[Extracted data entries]
● ● ● ●
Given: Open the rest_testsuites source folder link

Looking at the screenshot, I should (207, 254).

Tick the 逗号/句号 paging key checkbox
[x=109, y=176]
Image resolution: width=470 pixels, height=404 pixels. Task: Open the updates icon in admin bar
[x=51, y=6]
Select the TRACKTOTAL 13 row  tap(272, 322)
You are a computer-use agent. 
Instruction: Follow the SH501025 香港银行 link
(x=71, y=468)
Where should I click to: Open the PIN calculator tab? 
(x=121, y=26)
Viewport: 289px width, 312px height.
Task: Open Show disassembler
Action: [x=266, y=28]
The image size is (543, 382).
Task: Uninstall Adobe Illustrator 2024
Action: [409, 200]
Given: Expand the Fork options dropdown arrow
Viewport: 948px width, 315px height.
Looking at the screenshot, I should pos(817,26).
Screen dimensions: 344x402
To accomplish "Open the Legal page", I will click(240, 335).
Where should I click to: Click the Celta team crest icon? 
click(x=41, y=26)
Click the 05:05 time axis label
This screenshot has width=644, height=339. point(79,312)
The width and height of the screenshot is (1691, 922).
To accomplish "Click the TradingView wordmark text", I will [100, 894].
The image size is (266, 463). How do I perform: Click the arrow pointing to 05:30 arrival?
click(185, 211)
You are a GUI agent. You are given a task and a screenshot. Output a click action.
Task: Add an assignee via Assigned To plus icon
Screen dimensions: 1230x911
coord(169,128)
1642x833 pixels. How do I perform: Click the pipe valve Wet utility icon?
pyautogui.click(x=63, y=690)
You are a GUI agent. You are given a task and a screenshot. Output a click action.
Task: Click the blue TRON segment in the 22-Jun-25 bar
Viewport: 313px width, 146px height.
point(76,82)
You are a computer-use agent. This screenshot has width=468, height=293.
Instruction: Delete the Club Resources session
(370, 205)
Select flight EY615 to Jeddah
● ● ● ●
» **Work to be completed**: From the line containing "Viewport: 313px width, 146px height." down to the final line of the data, write out every line exactly; both the first and last of these belong in your answer, and nothing else does.

» **The completed task**:
Viewport: 313px width, 146px height.
point(76,82)
You are a computer-use agent. This screenshot has width=468, height=293.
Instruction: Delete the Club Resources session
(370, 205)
Select flight EY615 to Jeddah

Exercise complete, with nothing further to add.